In the article, he also makes the important distinction that the banking assholes with whom I’ve dined over the years never seem to get: There are companies and people who produce things or provide services to other people or companies … and then there are the fucking parasites. Banks are parasites. Banks and finance houses do provide some valuable services – but they also pull money *out* of the system and they don’t directly *produce* anything. That’s fine and good as long as they make the system more effective as a whole. When the parasite nearly kills the host (as it seems to do every decade or so), it’s time for a purge.
A related point is that when the derivatives market exceeds the size of the *real things* market (oil futures as opposed to oil itself, for example) price fixing, bubbles, and a crash are the inevitable result.

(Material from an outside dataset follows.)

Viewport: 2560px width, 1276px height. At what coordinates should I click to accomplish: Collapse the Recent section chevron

After the endorphins wore off, I settled down into a bit of a funk. Here I am with my 10 years worth of retirement savings, my fresh mortgage, my recently paid off credit cards, and my decent earning potential for the coming couple of decades. I would like to be able to stop working at some point with a reasonable nest egg. I don’t want millions … but I want my house paid off and I want to not fear the idea that I might live well past 100 years old.

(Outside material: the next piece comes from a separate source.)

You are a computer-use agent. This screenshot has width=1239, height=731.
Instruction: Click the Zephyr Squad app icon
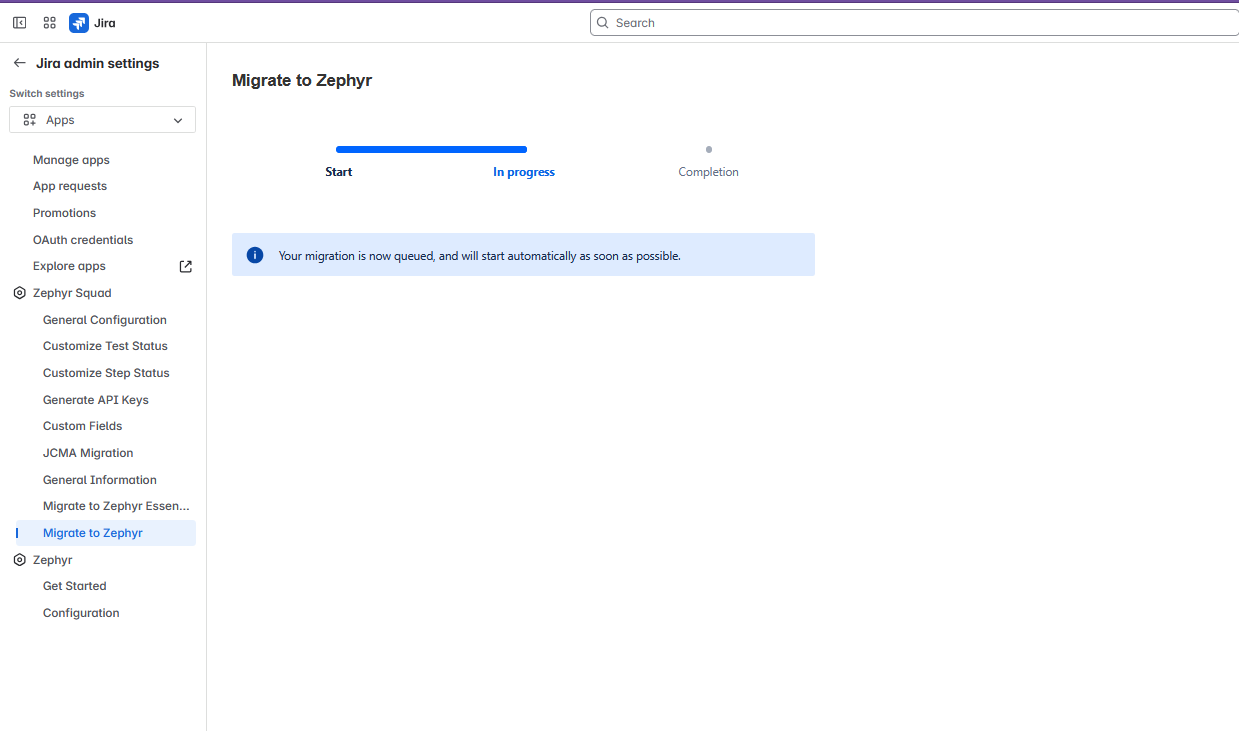click(x=19, y=292)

What’s a bright, enterprising guy to do when the sharks are busily feeding in the waters of finance?
Well first off, don’t swim with the sharks. Day trading and small time investing are for suckers. I treat that crap like going to vegas and playing blackjack. It’s possible to make a small profit by working very hard and never making mistakes. However, at the end of the day you’ll still have to look yourself in the mirror and realize that you could have spent the day creating something rather than trying to scam the world out of a few bucks. Also, the house always wins in the long run.

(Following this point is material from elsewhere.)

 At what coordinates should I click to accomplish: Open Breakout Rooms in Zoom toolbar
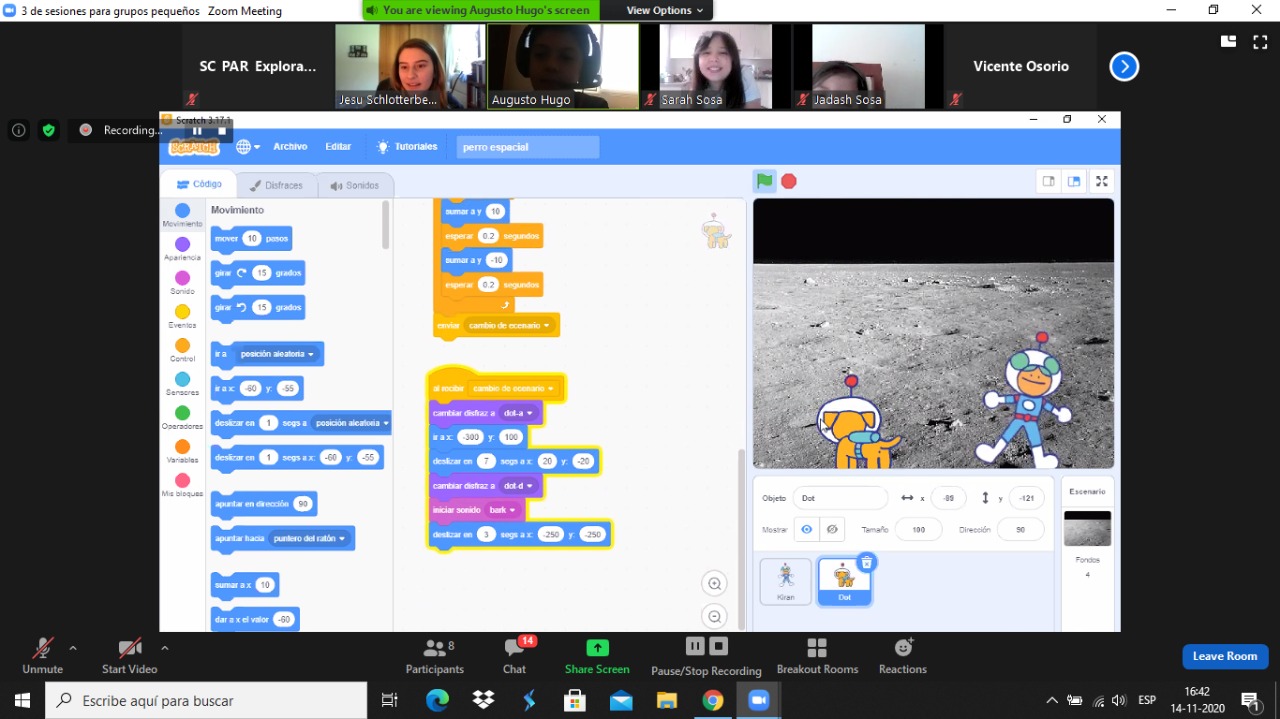point(817,656)
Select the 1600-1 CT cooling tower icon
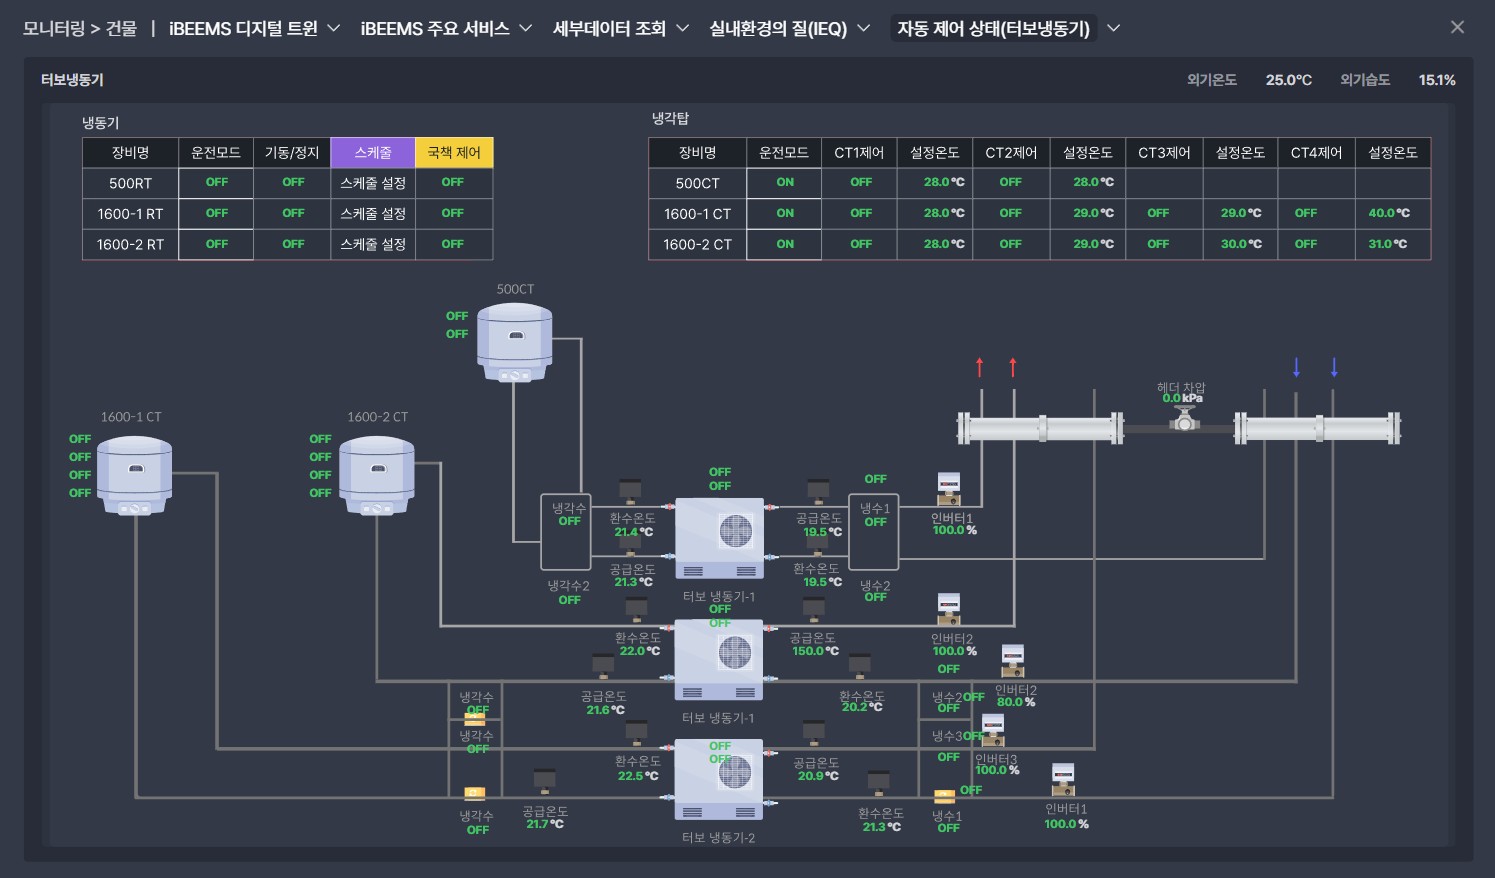Image resolution: width=1495 pixels, height=878 pixels. coord(134,475)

Secondly, buy into companies that pay dividends. Invest in companies that use their money to make things or to provide services, and demand dividends. Paper is worthless, Wall Street’s estimates of corporate value are worthless. We all thought we were rich because we owned shares of artificially inflated companies. You know what I want now? I want to do business with companies who will *pay me* for the privilege of holding my money. You know what they call that? It’s a savings account, a money market, or a certificate of deposit. It’s a bond. It’s also investing in power companies. God, I love power companies.
Thirdly, live well within my means. We’re on the way to this – and as of October 1 we’ll be rational again (right now the house and apartment are overlapping and it’s a little crazy).
Finally – to return to the first point: Do not swim with the sharks.